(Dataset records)

--- START ---

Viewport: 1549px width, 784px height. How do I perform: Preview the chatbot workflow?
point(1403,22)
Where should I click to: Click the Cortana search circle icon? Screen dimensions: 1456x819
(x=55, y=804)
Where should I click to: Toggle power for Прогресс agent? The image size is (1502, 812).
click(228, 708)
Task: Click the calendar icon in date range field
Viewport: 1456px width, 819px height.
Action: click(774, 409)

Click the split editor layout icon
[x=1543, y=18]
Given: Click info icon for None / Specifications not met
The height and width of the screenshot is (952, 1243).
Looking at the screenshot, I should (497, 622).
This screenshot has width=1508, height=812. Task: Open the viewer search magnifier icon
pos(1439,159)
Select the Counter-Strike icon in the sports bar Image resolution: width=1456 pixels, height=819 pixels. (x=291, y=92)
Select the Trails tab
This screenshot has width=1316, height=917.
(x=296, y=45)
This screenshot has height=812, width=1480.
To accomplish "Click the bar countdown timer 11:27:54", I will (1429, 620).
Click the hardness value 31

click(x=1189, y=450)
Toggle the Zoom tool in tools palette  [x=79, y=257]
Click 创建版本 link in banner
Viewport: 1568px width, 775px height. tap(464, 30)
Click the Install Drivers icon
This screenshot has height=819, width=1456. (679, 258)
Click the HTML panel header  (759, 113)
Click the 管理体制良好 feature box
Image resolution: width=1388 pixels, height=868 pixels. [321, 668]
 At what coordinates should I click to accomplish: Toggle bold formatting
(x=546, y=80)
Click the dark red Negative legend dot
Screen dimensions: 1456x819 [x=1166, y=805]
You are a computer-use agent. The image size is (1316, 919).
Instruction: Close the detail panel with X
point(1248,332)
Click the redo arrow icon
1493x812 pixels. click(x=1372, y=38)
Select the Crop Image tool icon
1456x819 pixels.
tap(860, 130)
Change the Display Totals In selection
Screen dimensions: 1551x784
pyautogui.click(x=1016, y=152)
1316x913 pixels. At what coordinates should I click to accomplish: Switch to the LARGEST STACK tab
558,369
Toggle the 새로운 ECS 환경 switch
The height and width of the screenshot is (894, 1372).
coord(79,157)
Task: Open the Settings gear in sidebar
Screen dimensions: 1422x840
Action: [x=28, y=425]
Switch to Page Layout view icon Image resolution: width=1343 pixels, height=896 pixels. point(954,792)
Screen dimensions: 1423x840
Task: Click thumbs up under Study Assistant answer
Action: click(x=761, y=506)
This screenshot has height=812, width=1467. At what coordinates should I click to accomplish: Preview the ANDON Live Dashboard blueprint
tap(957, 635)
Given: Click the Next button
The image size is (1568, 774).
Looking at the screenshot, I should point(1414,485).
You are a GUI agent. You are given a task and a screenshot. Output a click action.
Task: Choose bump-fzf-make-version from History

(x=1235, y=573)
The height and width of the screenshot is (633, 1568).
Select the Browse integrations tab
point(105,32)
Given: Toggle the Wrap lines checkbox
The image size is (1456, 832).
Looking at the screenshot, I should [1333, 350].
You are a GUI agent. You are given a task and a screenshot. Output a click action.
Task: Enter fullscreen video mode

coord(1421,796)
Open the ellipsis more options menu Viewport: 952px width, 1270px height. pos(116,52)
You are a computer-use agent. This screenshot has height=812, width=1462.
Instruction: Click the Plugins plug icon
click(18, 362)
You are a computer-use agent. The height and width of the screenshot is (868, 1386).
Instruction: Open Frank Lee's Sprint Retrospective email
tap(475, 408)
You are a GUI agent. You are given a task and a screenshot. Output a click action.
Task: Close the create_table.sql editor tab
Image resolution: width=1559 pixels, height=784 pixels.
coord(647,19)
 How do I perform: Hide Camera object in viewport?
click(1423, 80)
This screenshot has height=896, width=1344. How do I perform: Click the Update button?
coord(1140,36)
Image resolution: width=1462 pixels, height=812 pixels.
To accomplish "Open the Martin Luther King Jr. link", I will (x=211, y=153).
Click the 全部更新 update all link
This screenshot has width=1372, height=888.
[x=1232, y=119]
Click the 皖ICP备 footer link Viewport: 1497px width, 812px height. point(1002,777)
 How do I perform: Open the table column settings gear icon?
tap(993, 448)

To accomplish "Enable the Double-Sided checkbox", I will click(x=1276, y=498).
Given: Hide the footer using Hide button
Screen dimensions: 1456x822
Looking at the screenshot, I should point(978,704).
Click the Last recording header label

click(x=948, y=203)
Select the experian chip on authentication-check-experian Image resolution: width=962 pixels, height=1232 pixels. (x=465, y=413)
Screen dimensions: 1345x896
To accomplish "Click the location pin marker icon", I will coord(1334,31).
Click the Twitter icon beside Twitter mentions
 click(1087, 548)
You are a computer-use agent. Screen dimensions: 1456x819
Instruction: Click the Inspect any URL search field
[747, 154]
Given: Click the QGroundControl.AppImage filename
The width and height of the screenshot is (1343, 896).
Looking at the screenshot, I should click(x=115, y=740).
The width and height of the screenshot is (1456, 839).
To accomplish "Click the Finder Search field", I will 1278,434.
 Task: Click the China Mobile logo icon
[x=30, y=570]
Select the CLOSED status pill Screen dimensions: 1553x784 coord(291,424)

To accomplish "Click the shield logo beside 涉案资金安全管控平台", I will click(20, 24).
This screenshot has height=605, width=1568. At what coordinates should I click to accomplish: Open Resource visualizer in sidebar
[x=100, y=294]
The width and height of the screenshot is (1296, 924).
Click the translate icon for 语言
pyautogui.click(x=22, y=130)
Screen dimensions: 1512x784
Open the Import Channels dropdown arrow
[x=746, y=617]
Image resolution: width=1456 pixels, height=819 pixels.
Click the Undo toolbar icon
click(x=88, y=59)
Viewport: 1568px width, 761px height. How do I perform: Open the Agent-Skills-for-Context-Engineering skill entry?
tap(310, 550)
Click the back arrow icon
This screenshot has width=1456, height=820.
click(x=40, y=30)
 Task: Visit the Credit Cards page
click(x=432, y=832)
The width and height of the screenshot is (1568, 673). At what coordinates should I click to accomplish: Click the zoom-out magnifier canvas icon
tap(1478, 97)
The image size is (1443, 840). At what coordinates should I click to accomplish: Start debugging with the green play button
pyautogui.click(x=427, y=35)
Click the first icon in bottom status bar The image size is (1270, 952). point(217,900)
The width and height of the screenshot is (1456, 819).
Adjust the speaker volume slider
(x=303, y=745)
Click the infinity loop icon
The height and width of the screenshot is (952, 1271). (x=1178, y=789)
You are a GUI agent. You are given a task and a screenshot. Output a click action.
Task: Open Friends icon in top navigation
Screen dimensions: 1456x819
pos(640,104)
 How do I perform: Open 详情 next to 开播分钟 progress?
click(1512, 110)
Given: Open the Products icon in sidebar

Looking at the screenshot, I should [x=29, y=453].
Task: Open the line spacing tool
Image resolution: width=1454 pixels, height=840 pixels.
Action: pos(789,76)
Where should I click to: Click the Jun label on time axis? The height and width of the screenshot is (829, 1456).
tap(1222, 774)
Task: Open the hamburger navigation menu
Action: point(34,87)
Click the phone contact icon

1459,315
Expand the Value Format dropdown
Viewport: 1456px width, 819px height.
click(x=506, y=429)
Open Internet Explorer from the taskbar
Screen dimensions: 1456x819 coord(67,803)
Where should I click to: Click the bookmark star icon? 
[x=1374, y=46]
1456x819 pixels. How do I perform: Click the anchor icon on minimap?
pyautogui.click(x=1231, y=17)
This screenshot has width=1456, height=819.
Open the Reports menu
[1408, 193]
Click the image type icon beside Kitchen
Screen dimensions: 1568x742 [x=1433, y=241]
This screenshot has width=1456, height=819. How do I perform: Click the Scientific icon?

--- END ---

* _Problem description_
Nothing in the records should be left out; write all of them out again exactly.

* _Answer for this exercise_
Viewport: 1549px width, 784px height. How do I perform: Preview the chatbot workflow?
point(1403,22)
Where should I click to: Click the Cortana search circle icon? Screen dimensions: 1456x819
(x=55, y=804)
Where should I click to: Toggle power for Прогресс agent? The image size is (1502, 812).
click(228, 708)
Task: Click the calendar icon in date range field
Viewport: 1456px width, 819px height.
Action: click(774, 409)

Click the split editor layout icon
[x=1543, y=18]
Given: Click info icon for None / Specifications not met
The height and width of the screenshot is (952, 1243).
Looking at the screenshot, I should (497, 622).
This screenshot has width=1508, height=812. Task: Open the viewer search magnifier icon
pos(1439,159)
Select the Counter-Strike icon in the sports bar Image resolution: width=1456 pixels, height=819 pixels. (x=291, y=92)
Select the Trails tab
This screenshot has width=1316, height=917.
(x=296, y=45)
This screenshot has height=812, width=1480.
To accomplish "Click the bar countdown timer 11:27:54", I will (1429, 620).
Click the hardness value 31

click(x=1189, y=450)
Toggle the Zoom tool in tools palette  [x=79, y=257]
Click 创建版本 link in banner
Viewport: 1568px width, 775px height. tap(464, 30)
Click the Install Drivers icon
This screenshot has height=819, width=1456. (679, 258)
Click the HTML panel header  (759, 113)
Click the 管理体制良好 feature box
Image resolution: width=1388 pixels, height=868 pixels. [321, 668]
 At what coordinates should I click to accomplish: Toggle bold formatting
(x=546, y=80)
Click the dark red Negative legend dot
Screen dimensions: 1456x819 [x=1166, y=805]
You are a computer-use agent. The image size is (1316, 919).
Instruction: Close the detail panel with X
point(1248,332)
Click the redo arrow icon
1493x812 pixels. click(x=1372, y=38)
Select the Crop Image tool icon
1456x819 pixels.
tap(860, 130)
Change the Display Totals In selection
Screen dimensions: 1551x784
pyautogui.click(x=1016, y=152)
1316x913 pixels. At what coordinates should I click to accomplish: Switch to the LARGEST STACK tab
558,369
Toggle the 새로운 ECS 환경 switch
The height and width of the screenshot is (894, 1372).
coord(79,157)
Task: Open the Settings gear in sidebar
Screen dimensions: 1422x840
Action: [x=28, y=425]
Switch to Page Layout view icon Image resolution: width=1343 pixels, height=896 pixels. point(954,792)
Screen dimensions: 1423x840
Task: Click thumbs up under Study Assistant answer
Action: click(x=761, y=506)
This screenshot has height=812, width=1467. At what coordinates should I click to accomplish: Preview the ANDON Live Dashboard blueprint
tap(957, 635)
Given: Click the Next button
The image size is (1568, 774).
Looking at the screenshot, I should point(1414,485).
You are a GUI agent. You are given a task and a screenshot. Output a click action.
Task: Choose bump-fzf-make-version from History

(x=1235, y=573)
The height and width of the screenshot is (633, 1568).
Select the Browse integrations tab
point(105,32)
Given: Toggle the Wrap lines checkbox
The image size is (1456, 832).
Looking at the screenshot, I should [1333, 350].
You are a GUI agent. You are given a task and a screenshot. Output a click action.
Task: Enter fullscreen video mode

coord(1421,796)
Open the ellipsis more options menu Viewport: 952px width, 1270px height. pos(116,52)
You are a computer-use agent. This screenshot has height=812, width=1462.
Instruction: Click the Plugins plug icon
click(18, 362)
You are a computer-use agent. The height and width of the screenshot is (868, 1386).
Instruction: Open Frank Lee's Sprint Retrospective email
tap(475, 408)
You are a GUI agent. You are given a task and a screenshot. Output a click action.
Task: Close the create_table.sql editor tab
Image resolution: width=1559 pixels, height=784 pixels.
coord(647,19)
 How do I perform: Hide Camera object in viewport?
click(1423, 80)
This screenshot has height=896, width=1344. How do I perform: Click the Update button?
coord(1140,36)
Image resolution: width=1462 pixels, height=812 pixels.
To accomplish "Open the Martin Luther King Jr. link", I will (x=211, y=153).
Click the 全部更新 update all link
This screenshot has width=1372, height=888.
[x=1232, y=119]
Click the 皖ICP备 footer link Viewport: 1497px width, 812px height. point(1002,777)
 How do I perform: Open the table column settings gear icon?
tap(993, 448)

To accomplish "Enable the Double-Sided checkbox", I will click(x=1276, y=498).
Given: Hide the footer using Hide button
Screen dimensions: 1456x822
Looking at the screenshot, I should point(978,704).
Click the Last recording header label

click(x=948, y=203)
Select the experian chip on authentication-check-experian Image resolution: width=962 pixels, height=1232 pixels. (x=465, y=413)
Screen dimensions: 1345x896
To accomplish "Click the location pin marker icon", I will coord(1334,31).
Click the Twitter icon beside Twitter mentions
 click(1087, 548)
You are a computer-use agent. Screen dimensions: 1456x819
Instruction: Click the Inspect any URL search field
[747, 154]
Given: Click the QGroundControl.AppImage filename
The width and height of the screenshot is (1343, 896).
Looking at the screenshot, I should click(x=115, y=740).
The width and height of the screenshot is (1456, 839).
To accomplish "Click the Finder Search field", I will 1278,434.
 Task: Click the China Mobile logo icon
[x=30, y=570]
Select the CLOSED status pill Screen dimensions: 1553x784 coord(291,424)

To accomplish "Click the shield logo beside 涉案资金安全管控平台", I will click(20, 24).
This screenshot has height=605, width=1568. At what coordinates should I click to accomplish: Open Resource visualizer in sidebar
[x=100, y=294]
The width and height of the screenshot is (1296, 924).
Click the translate icon for 语言
pyautogui.click(x=22, y=130)
Screen dimensions: 1512x784
Open the Import Channels dropdown arrow
[x=746, y=617]
Image resolution: width=1456 pixels, height=819 pixels.
Click the Undo toolbar icon
click(x=88, y=59)
Viewport: 1568px width, 761px height. How do I perform: Open the Agent-Skills-for-Context-Engineering skill entry?
tap(310, 550)
Click the back arrow icon
This screenshot has width=1456, height=820.
click(x=40, y=30)
 Task: Visit the Credit Cards page
click(x=432, y=832)
The width and height of the screenshot is (1568, 673). At what coordinates should I click to accomplish: Click the zoom-out magnifier canvas icon
tap(1478, 97)
The image size is (1443, 840). At what coordinates should I click to accomplish: Start debugging with the green play button
pyautogui.click(x=427, y=35)
Click the first icon in bottom status bar The image size is (1270, 952). point(217,900)
The width and height of the screenshot is (1456, 819).
Adjust the speaker volume slider
(x=303, y=745)
Click the infinity loop icon
The height and width of the screenshot is (952, 1271). (x=1178, y=789)
You are a GUI agent. You are given a task and a screenshot. Output a click action.
Task: Open Friends icon in top navigation
Screen dimensions: 1456x819
pos(640,104)
 How do I perform: Open 详情 next to 开播分钟 progress?
click(1512, 110)
Given: Open the Products icon in sidebar

Looking at the screenshot, I should [x=29, y=453].
Task: Open the line spacing tool
Image resolution: width=1454 pixels, height=840 pixels.
Action: pos(789,76)
Where should I click to: Click the Jun label on time axis? The height and width of the screenshot is (829, 1456).
tap(1222, 774)
Task: Open the hamburger navigation menu
Action: point(34,87)
Click the phone contact icon

1459,315
Expand the Value Format dropdown
Viewport: 1456px width, 819px height.
click(x=506, y=429)
Open Internet Explorer from the taskbar
Screen dimensions: 1456x819 coord(67,803)
Where should I click to: Click the bookmark star icon? 
[x=1374, y=46]
1456x819 pixels. How do I perform: Click the anchor icon on minimap?
pyautogui.click(x=1231, y=17)
This screenshot has width=1456, height=819.
Open the Reports menu
[1408, 193]
Click the image type icon beside Kitchen
Screen dimensions: 1568x742 [x=1433, y=241]
This screenshot has width=1456, height=819. How do I perform: Click the Scientific icon?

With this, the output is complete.